[[ Stored data, beginning ]]
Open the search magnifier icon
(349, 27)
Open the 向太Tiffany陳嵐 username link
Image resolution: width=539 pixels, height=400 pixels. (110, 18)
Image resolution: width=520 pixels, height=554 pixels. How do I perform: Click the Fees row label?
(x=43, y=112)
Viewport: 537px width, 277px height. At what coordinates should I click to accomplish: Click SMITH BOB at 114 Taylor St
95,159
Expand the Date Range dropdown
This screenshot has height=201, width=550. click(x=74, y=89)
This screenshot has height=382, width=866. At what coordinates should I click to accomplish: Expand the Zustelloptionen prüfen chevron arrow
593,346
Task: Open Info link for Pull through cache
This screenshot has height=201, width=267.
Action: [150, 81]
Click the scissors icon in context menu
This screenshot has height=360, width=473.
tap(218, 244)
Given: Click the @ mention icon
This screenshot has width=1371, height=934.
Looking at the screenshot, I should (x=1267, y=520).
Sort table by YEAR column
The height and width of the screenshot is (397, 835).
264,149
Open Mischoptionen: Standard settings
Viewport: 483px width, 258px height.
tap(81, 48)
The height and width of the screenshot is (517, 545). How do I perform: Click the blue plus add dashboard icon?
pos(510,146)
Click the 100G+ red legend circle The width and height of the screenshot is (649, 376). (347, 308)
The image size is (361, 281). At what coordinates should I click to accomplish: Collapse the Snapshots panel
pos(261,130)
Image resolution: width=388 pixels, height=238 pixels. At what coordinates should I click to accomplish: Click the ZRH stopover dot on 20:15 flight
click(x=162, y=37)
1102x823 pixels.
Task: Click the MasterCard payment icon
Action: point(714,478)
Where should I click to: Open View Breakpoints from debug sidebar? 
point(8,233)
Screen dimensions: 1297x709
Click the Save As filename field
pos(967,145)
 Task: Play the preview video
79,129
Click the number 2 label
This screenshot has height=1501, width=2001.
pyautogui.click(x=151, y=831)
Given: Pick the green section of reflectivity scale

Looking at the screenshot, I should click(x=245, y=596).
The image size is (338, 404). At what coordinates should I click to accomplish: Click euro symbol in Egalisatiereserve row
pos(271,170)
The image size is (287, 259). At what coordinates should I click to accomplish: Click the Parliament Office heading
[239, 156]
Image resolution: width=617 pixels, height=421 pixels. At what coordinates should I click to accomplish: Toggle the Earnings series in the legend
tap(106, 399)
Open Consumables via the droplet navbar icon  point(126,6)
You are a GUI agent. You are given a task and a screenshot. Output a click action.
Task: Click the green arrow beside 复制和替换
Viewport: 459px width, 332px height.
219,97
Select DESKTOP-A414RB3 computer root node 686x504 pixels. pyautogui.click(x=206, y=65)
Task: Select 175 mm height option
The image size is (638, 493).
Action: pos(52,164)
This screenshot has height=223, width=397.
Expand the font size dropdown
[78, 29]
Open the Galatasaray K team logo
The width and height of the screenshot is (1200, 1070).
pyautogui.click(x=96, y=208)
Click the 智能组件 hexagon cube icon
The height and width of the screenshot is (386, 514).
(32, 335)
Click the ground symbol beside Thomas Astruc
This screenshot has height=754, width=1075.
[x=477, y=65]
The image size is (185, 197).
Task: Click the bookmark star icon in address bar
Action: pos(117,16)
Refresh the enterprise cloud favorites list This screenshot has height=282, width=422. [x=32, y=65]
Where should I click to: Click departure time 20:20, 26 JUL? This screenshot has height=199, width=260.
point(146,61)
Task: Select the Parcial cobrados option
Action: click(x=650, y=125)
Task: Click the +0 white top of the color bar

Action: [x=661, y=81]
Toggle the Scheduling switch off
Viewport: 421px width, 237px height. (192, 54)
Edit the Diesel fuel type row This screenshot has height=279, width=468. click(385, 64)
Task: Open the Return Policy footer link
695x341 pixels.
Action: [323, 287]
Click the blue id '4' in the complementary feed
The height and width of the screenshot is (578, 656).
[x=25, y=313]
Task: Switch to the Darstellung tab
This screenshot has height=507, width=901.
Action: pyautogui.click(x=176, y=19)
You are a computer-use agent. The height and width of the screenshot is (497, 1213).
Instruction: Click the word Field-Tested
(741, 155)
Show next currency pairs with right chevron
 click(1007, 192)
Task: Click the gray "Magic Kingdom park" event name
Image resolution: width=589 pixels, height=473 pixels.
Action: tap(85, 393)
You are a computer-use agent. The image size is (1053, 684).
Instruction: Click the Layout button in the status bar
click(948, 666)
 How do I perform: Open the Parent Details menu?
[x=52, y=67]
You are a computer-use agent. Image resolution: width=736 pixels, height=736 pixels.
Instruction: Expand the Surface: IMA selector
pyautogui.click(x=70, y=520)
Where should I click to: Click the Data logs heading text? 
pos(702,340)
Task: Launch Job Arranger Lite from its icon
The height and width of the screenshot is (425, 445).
[[ Stored data, end ]]
→ Problem to solve
Your answer should consist of the lines above that hold the word "agent", copied exactly.

→ Exercise output
You are a GUI agent. You are given a task and a screenshot. Output a click action.
You are a computer-use agent. The height and width of the screenshot is (497, 1213).
You are a computer-use agent. The image size is (1053, 684).
You are a computer-use agent. Image resolution: width=736 pixels, height=736 pixels.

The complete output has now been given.